[Footnote 1: “As for that, sir, the dog is perfect. I have myself taught him everything in my own room!”]
Before concluding my recollections of Rosina, Lady Lytton Bulwer, I think it right to say that I consider myself to have perfectly sufficient grounds for feeling certain that the whispers which were circulated in a cowardly and malignant fashion against the correctness of her conduct as a woman were wholly unfounded. Her failings and tendency to failings lay in a quite different direction. I knew perfectly well the person whose name was mentioned scandalously in connection with hers, and knew the whole history of the relationship that existed between them. The gentleman in question was for years Lady Bulwer’s constant and steadfast friend. It is quite true that he would fain have been something more, but true also that his friendship survived the absolute rejection of all warmer sentiments by the object of it. It was almost a matter of course that such a woman as Lady Bulwer, living unprotected in the midst of such a society as that of Florence in those days, should be so slandered.

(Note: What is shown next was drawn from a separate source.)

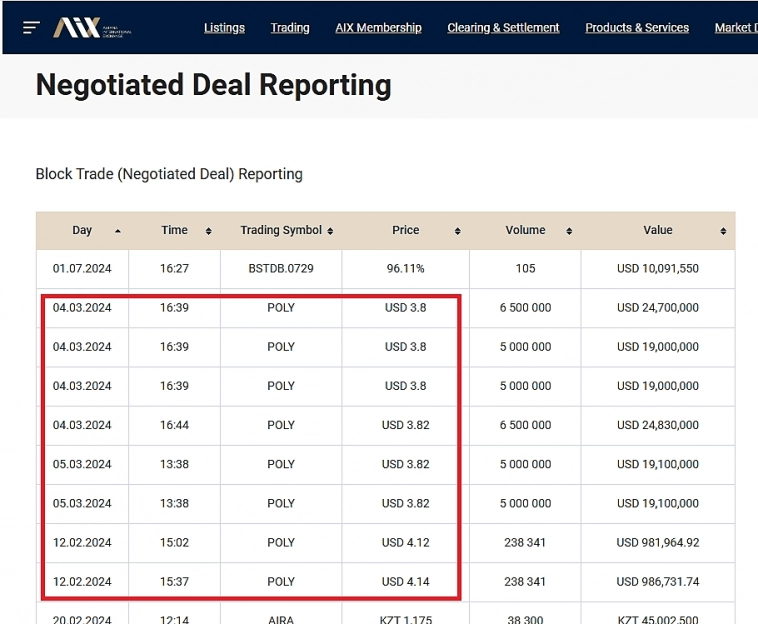The width and height of the screenshot is (758, 624).
Task: Open Products & Services menu
Action: [x=637, y=28]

And were it not that there were very few if any persons at the time, and I think certainly not one still left, able to speak upon the subject with such connaissance de cause as I can, I should not have alluded to it.
She was an admirably charming companion before the footlights of the world’s stage—not so uniformly charming behind its scenes, for her unreasonableness always and her occasional violence were very difficult to deal with. But she was, as Dickens’s poor Jo says in Bleak House, “werry good to me!”